The Complex Finder discovers optimal reactive molecular complexes from input reaction SMILES. It uses an evolutionary algorithm to arrange reactant molecules in 3D space, then screens candidates using the AFIR (Artificial Force Induced Reaction) method.

How it works

  1. Conformer generation - RDKit generates initial 3D conformers for each reactant
  2. Reactant Alignment - An evolutionary algorithm optimizes the relative orientation and distance between reactant molecules to optimize forming-bond distances, steric clashes, and optionally place the reactive core in an angular aligment similar to the product. Reactant alignment is synonymous to distance optimization.
  3. xTB relaxation & energy ranking - Constrained xTB relaxation of several conformers followed by lowest-energy selection.
  4. AFIR R --> P path - Applies artificial forces to drive the reactants toward the product, thus generating the product conformer corresponding to the reactant, requried for the subsequent double-ended search in the path guesser module.

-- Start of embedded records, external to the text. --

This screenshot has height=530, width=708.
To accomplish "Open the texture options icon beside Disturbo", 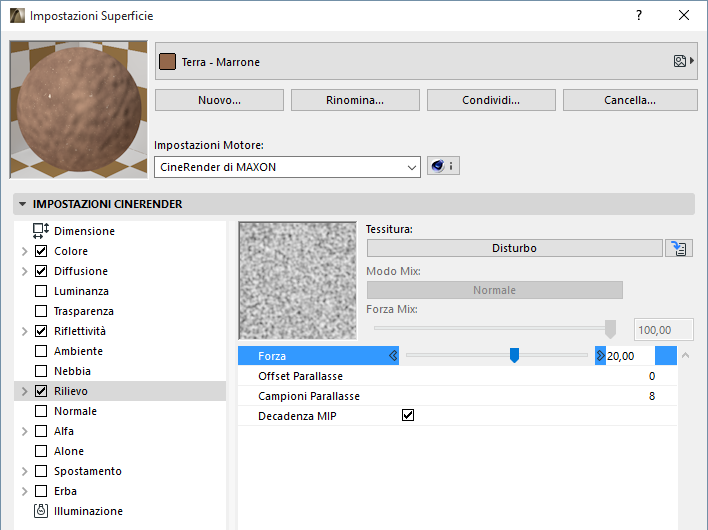I will (x=679, y=248).
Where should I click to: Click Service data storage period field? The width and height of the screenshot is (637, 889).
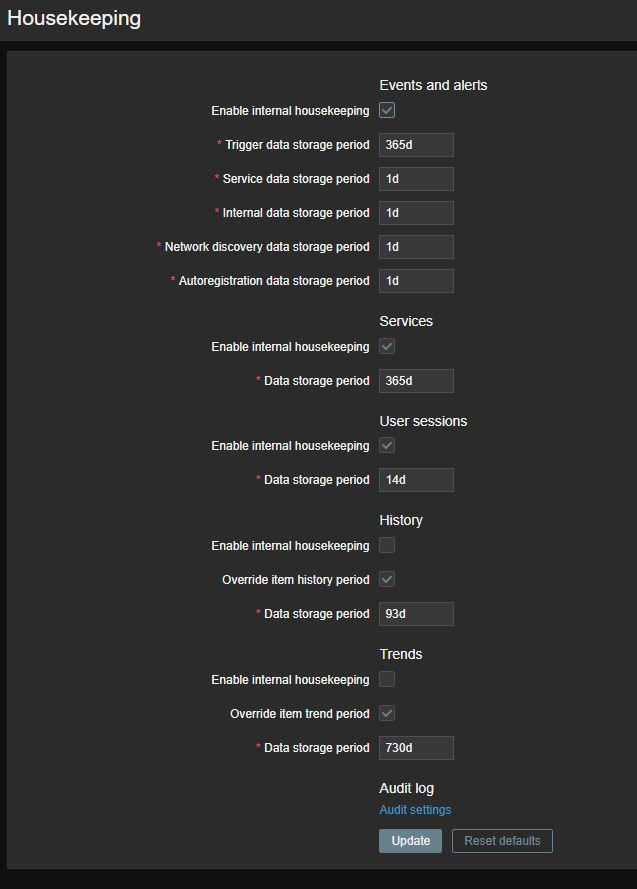tap(416, 179)
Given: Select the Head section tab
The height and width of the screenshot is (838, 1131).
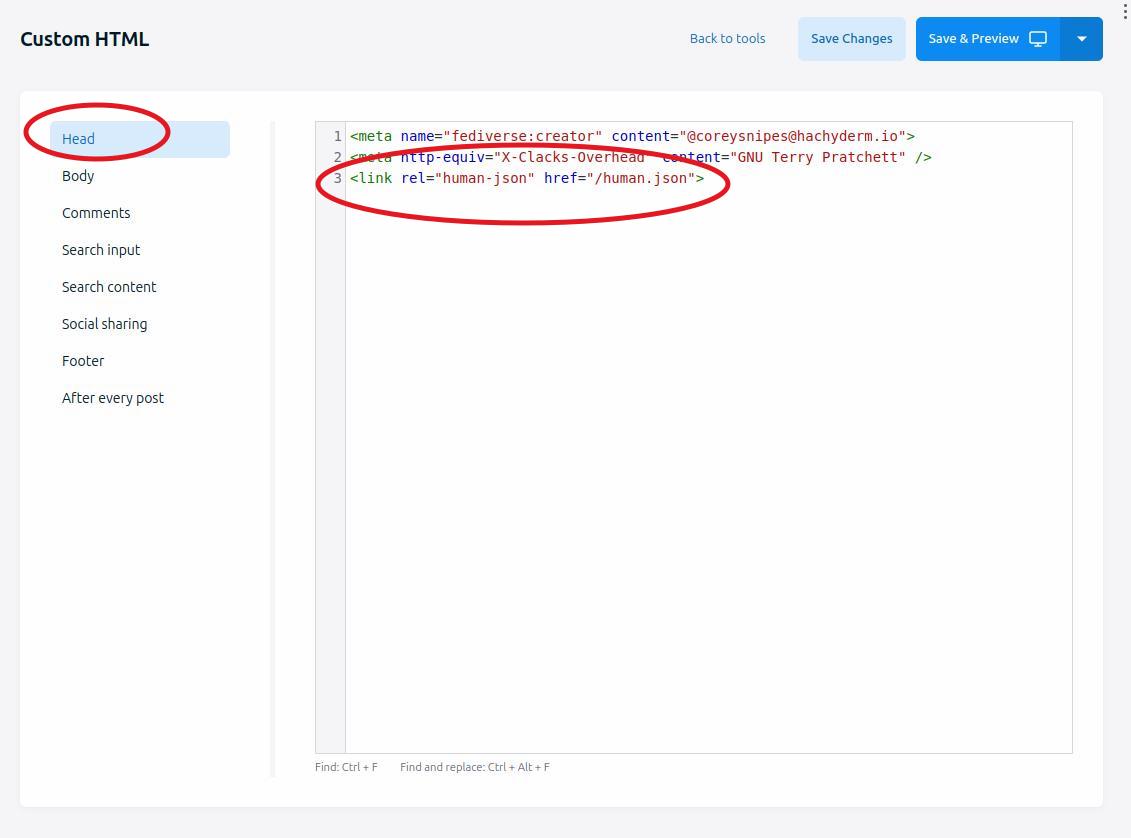Looking at the screenshot, I should coord(79,139).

This procedure is performed for multiple iterations (specified by n_EA_rounds) to increase conformer diversity.

flowchart LR
    SMILES[Reaction SMILES] --> CONF[RDKit Conformers]
    CONF --> EA[Evolutionary Algorithm<br/>Reactant Alignment]
    EA --> FILTER[Relaxed Energy Filter]
    FILTER --> AFIR[AFIR path]
    AFIR --> RC[reactant complexes]

Usage

python -m motsart.complex_finder.complex_finder env=local env.rxn_num=0 afir_cfg=test optim_cfg=test

Configuration

The most important parameters are briefly described below. For more details, please check out the API reference.

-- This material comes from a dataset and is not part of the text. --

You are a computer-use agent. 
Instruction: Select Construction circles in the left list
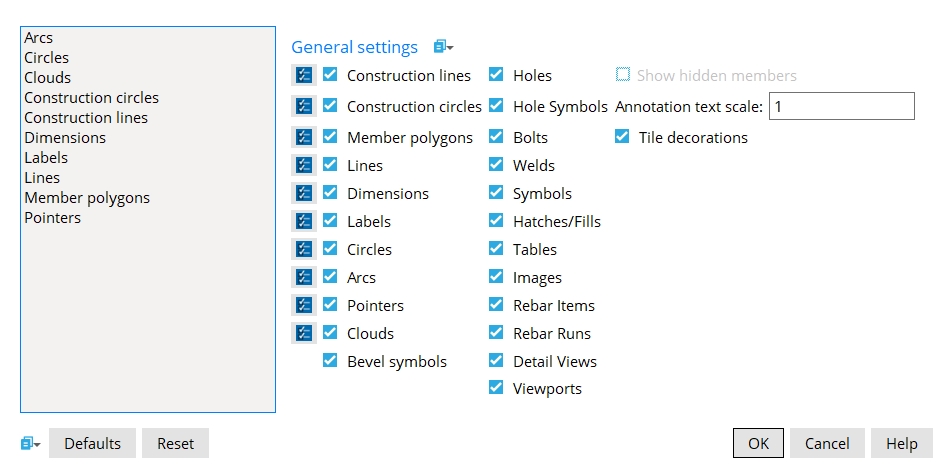(x=91, y=98)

Optimization config (optim_cfg)

Controls the evolutionary algorithm parameters:

Parameter Default Description
complex_method "default" Method: "default" (EA) or "rtsp_goflow" (ML)
n_EA_rounds 4 Number of reactant complexes (RCs) that are saved & for which AFIR is run, and which are subsequently filtered down to num_ts_for_validation RCs for path guesser & validator.
n_confs 1024 Initial RDKit conformers to generate
n_confs_after_product_similarity_filter 128 Conformers with torsion angles similar to the product are kept during filtering.
dist_population_size 1024 Population size for distance optimization. E.g. if n_confs_after_product_similarity_filter is 128 but population size is set to 1024, those 128 conformers are replicated times 8
dist_generations 64 EA generations for distance optimization
product_similarity_coef 10.0 Coefficient for product similarity penalty term. This is optional but very useful for certain reaction types as it shrinks down the search space to plausible conformers.
forming_bond_vdw_coef 1.25 VdW radius multiplier for target forming bond length

AFIR config (afir_cfg)

Controls the AFIR path-guessing parameters:

Parameter Default Description
fc_lower_bound 0.0 Force constant lower bound (Hartree/Bohr^2)
fc_upper_bound 3.0 Force constant upper bound
fc_init_upper 0.01 Initial upper bound for binary search
fc_binary_search_depth 10 Binary search depth for force constant. Higher numbers result in more accurate TS guesses for AFIR. Accuracy only necessary if AFIR TS guess used downstream.
num_ts_for_validation 4 Number of Reactant Complexes (R&P) / TS candidates to forward to path guesser and finally validation. Based on filtering respective AFIR paths for those with lowest energy TSs.

Output

Results are saved to results/R{rxn_id}/r/ and results/R{rxn_id}/p/:

  • final_complexes/ - Reactant complex XYZ files; passed to path guesser & validator
  • struct_xyzs/ - All generated conformer structures; useful for debugging & analysis
  • temp/ - Intermediate calculation files